Central issue for ECJ to decide is whether US performers should get royalties for Irish gigs

Taylor Swift on stage in  Croke Park in 2018. Photograph: Dave Meehan

Taylor Swift on stage in Croke Park in 2018. Photograph: Dave Meehan

 

The European Court of Justice (ECJ) is to be asked to determine whether Irish law is consistent with EU law by excluding certain performers not based in Ireland or European Economic Area (EEA) countries from a share of royalty payments. The EEA is made up EU member states and Norway, Iceland and Liechtenstein.

The High Court has referred a number of questions to the ECJ arising out of an action by the Recorded Artists Actors Performers (RAAP) organisation which represents performers.

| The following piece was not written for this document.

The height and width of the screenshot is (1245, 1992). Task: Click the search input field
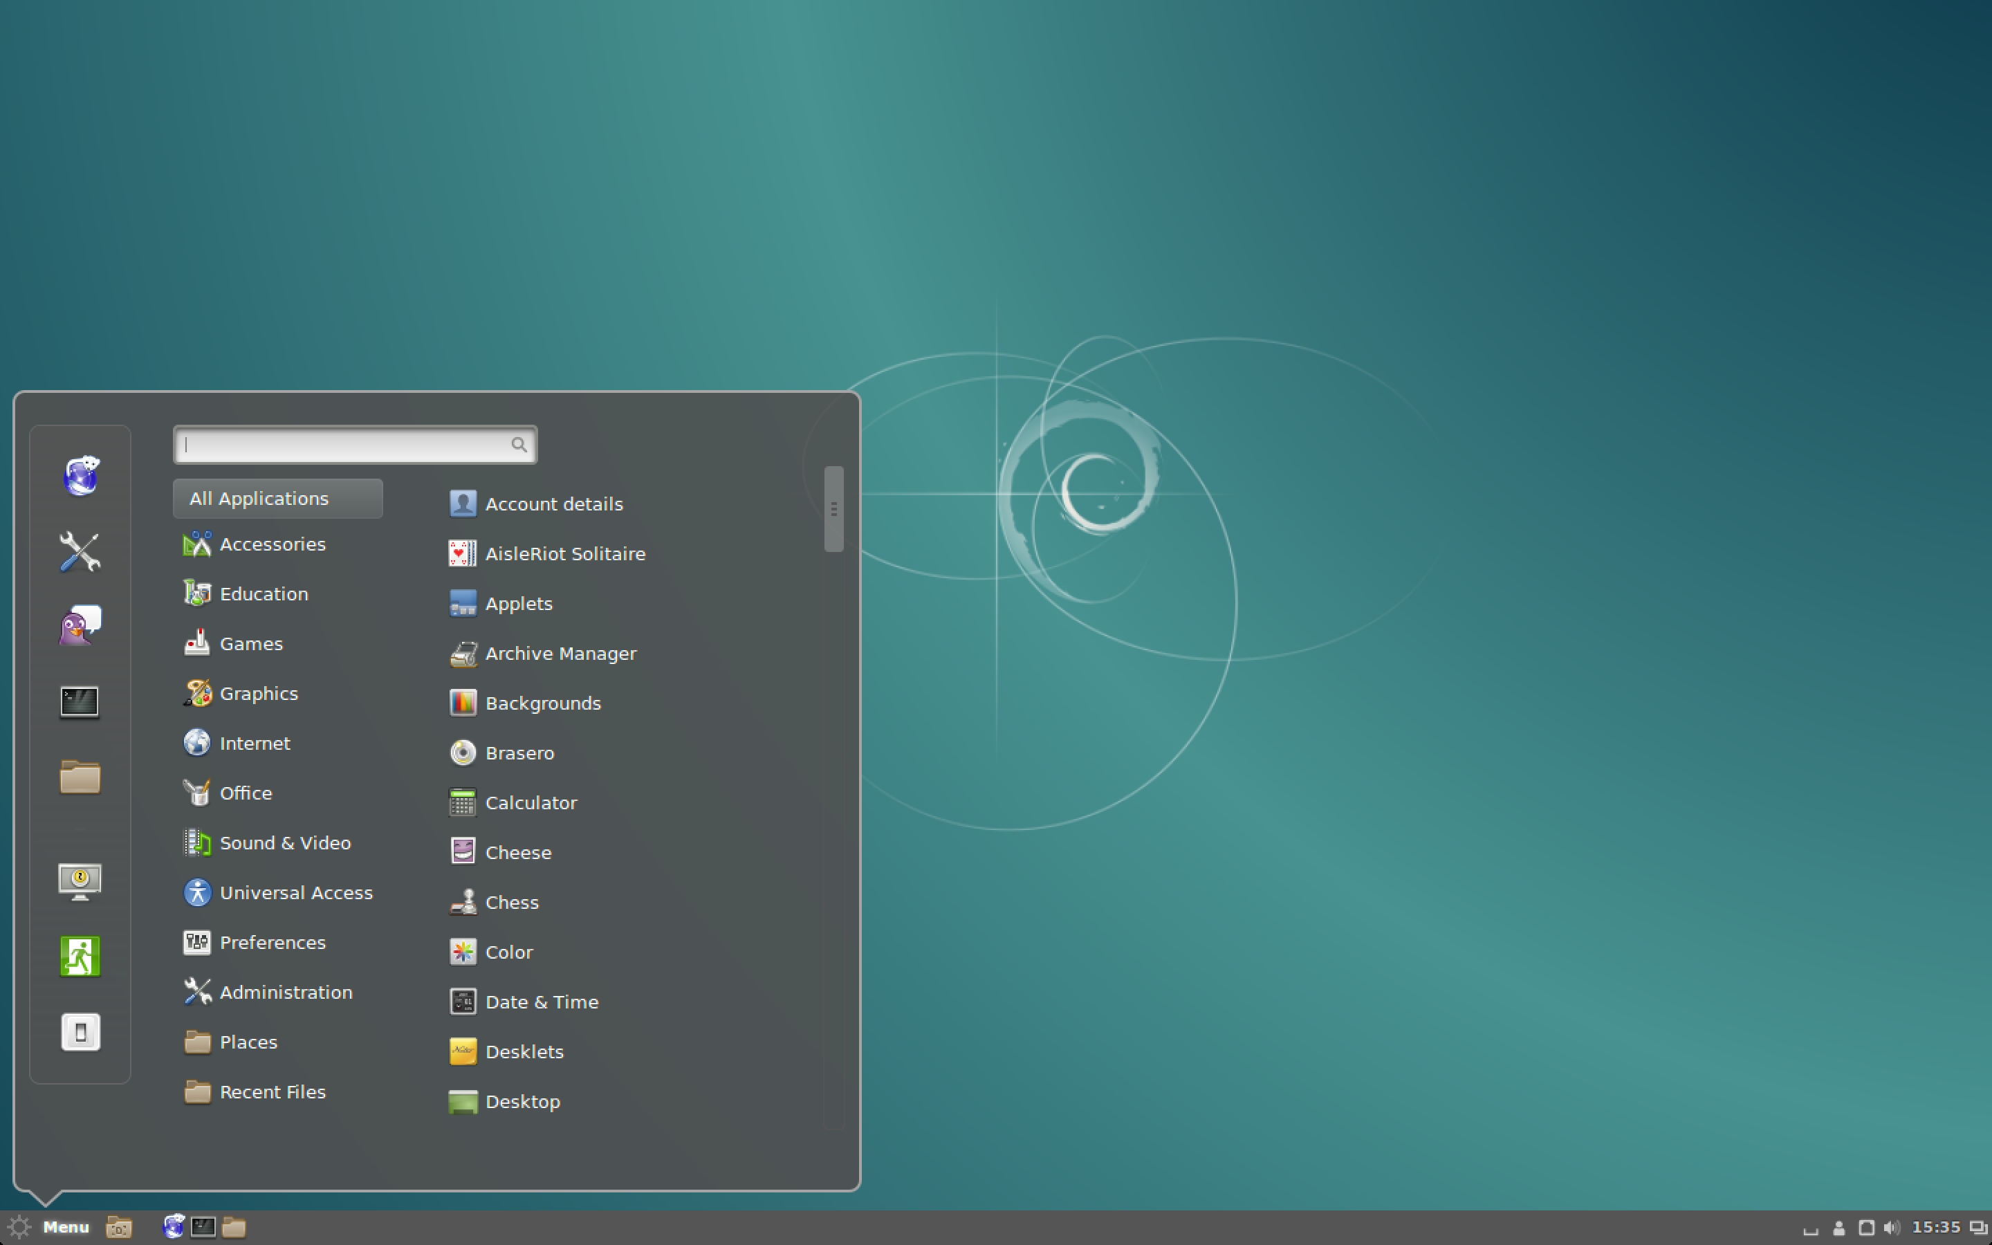click(353, 442)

The case is against Phonographic Performance Ireland (PPI), which represents record companies/producers and collects royalties, as well as against the Minister for Jobs Enterprise and Innovation which enforces compliance with copyright law.

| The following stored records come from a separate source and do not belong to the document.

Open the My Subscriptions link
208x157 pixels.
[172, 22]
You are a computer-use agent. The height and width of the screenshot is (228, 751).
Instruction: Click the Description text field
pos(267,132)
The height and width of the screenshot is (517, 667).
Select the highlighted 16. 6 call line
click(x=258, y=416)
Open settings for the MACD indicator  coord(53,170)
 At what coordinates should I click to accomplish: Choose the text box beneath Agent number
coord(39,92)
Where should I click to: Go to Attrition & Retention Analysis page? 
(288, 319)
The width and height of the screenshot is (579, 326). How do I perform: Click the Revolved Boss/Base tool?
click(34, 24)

In a second related case, Mr Justice Garrett Simons found, while RAAP is entitled to negotiate on behalf of its members and collect royalties from broadcasters and public venues, it has no function in making a final determination as to how that money is to be distributed. That function resides with the controller of patents and designs, he said.

The judge said that, under the Copyright Act 2000, RAAP is only entitled to collect “equitable remuneration” on behalf of performers who have assigned it the right to do so.

The central issue in the first case over interpretation of an 2006 EU directive on copyright was whether US performers should get royalties on performances in Ireland when Irish performers do not get the same in the US.

RAAP had claimed that, under a 2002 agreement, PPI agreed to pay 50 per cent of royalty income for any qualifying recording in any qualifying country. A dispute arose in 2013 when PPI began making deductions from the amount for qualifying recordings where they did not take place in a qualifying country, RAAP said.

PPI maintained that non-EEA performers were not entitled to any share of royalties.

Interpretation

Mr Justice Simons said the case related to proper interpretation of EU Directive 2006/115/EC and its interaction between domestic law and two international treaties on copyright, the 1961 Rome Convention and the WIPO Performances and Phonograms Treaty of 1996 (WPPT).

He ruled the matter should be referred to the ECJ for a preliminary ruling in relation to a number of issues.

These include whether there is an obligation on a national court to interpret the 2006 directive on certain intellectual property rights in relation to the two international treaties. The court is also to be asked to determine whether a member state has discretion to prescribe what is a “relevant performer” under the directive, in particular in relation to when a performance takes place in an EEA country or when the performers live in an EEA country.

The court is also to be asked whether it is permissible in any circumstances to confine the right to royalties to the producers of recordings and deny the right to performers on those recordings.